As it is indeterminable whether the rally from 70.08 to 81.50 is a 3- or 5-wave affair, only a recovery above 81.50 will answer this question and confirm a larger-degree correction of this year’s major downtrend and first phase of a monster peak/reversal process.  Given the backdrop of what has been a 6-month, $53, 43% meltdown in crude oil prices thus far, yesterday’s 81.50 high is arguably this market’s single most important technical level.  Until and unless it is recouped, and for longer-term reasons we’ll specify below, this high is considered the end or upper boundary and key long-term bear risk parameter to a resumed or maintained bearish policy and exposure.

IF, alternatively, that 81.50 high is the initial A- or 1st-Wave of a larger-degree correction higher, then somewhere between spot and 09-Dec’s 70.08 low, this market needs to arrest this week’s relapse with a countering bullish divergence in short-term momentum.  We will keep a keen eye on this prerequisite in the days immediately ahead and update traders accordingly.  In lieu of such a divergence, a resumption of this year’s major reversal lower should not surprise.

As a direct result of yesterday afternoon’s bearish divergence in short-term momentum, longer-term bearish elements come back into play:

  • the obvious and major downtrend from Jun’s highs where
  • former 79-handle-area support from late-Sep has thus far played its role as new resistance on a weekly close-only basis below
  • Dec’s recovery attempt stalled within 0.45-cents of the (81.05) 50% retrace of Nov-Dec’s 93.74 – 70.08 decline on a daily log scale basis above
  • yesterday’s “outside day” down (higher high, lower low and lower close than Fri’s range and close), and, perhaps most importantly,
  • continued gross bullish exposure by the Managed Money community as indicated by our RJO Bullish Sentiment Index.

Indeed, despite a 6-month, 43% drawdown, the Managed Money community has persistently and stubbornly bet against the second half of 2022’s massive reversal lower.  This long-&-wrong exposure may come home to roost with accelerated losses if/when the overall market forces the capitulation of this grossly bullishly skewed exposure. To even defer this bearish threat, let alone negate it, this market should now be required to recover above yesterday’s 81.50 high and new key bear risk parameter.  Until and unless such strength is proven, a resumption of the 6-month reversal lower to new lows below 70.08 should not come as a surprise.

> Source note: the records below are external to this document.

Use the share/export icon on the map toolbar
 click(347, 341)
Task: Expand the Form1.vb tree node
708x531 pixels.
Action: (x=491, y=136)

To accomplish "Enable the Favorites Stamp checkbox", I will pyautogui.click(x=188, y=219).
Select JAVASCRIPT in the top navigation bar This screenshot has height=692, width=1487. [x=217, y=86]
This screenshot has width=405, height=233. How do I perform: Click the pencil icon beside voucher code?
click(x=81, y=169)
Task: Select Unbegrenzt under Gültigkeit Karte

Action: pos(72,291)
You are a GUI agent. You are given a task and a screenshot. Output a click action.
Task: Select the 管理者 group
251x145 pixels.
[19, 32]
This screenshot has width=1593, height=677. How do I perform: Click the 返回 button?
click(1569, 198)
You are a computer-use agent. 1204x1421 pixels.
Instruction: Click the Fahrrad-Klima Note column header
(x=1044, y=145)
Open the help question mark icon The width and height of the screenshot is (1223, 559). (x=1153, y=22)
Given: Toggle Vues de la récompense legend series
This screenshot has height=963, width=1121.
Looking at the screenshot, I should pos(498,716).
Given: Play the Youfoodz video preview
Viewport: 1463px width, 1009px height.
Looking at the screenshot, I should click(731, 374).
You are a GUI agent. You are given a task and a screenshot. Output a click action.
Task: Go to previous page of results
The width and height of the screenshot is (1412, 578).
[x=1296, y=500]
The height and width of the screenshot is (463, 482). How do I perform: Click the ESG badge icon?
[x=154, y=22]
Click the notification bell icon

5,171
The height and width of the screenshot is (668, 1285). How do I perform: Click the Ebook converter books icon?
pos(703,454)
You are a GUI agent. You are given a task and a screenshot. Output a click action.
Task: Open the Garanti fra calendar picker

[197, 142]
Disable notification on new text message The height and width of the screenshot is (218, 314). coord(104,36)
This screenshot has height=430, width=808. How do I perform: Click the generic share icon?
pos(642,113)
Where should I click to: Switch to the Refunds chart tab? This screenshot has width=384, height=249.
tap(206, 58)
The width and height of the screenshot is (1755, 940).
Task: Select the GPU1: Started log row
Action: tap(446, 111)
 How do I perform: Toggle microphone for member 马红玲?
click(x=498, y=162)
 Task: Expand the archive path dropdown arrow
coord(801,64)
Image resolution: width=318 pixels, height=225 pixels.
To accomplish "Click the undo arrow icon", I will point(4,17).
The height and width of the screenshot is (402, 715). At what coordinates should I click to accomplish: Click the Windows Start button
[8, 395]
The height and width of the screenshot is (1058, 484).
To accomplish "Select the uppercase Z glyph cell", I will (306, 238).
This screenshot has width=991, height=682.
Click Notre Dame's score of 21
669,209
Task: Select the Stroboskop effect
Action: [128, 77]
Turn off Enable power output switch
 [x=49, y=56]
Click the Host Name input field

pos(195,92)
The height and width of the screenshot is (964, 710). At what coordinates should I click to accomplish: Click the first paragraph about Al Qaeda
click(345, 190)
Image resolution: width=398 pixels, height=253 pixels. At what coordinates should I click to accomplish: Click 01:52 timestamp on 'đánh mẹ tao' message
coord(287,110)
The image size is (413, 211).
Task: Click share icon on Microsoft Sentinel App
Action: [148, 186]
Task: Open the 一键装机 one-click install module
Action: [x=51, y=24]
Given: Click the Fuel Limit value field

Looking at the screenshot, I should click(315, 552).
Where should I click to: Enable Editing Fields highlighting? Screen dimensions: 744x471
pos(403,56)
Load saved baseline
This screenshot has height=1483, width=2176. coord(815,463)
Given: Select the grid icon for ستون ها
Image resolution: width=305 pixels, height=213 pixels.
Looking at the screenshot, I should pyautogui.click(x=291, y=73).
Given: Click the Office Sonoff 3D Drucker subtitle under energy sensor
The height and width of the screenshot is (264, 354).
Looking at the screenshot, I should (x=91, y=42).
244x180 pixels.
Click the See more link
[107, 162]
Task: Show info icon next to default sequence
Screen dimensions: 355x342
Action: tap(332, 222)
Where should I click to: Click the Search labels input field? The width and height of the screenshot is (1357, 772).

If there’s a fly in the bearish ointment, it’s the market’s return to the middle-half bowels of its historical lateral range shown in the monthly active-continuation chart below.  We always approach such range-center conditions as having a higher propensity for aimless whipsaw risk that warrants a more conservative approach to directional risk assumption.  Herein lies the importance of yesterday’s 81.50 high as a “longer-term” bear risk parameter.

These issues considered, a bearish policy remains advised for longer-term players with a recovery above 81.50 required to negate this specific call, warrant its immediate cover and reversal into a cautious bullish stance.  Shorter-term traders whipsawed out of bearish exposure from yesterday’s spike above 81.18 are advised to maintain a neutral/sideline position for the time being as the risk/reward metrics of initiating bearish exposure “down here” around the lower third of the past month’s range are poor.  Needless to say, a break below 09-dec’s 70.08 low reinstates and reaffirms the new secular bear trend and exposes potentially steep losses thereafter.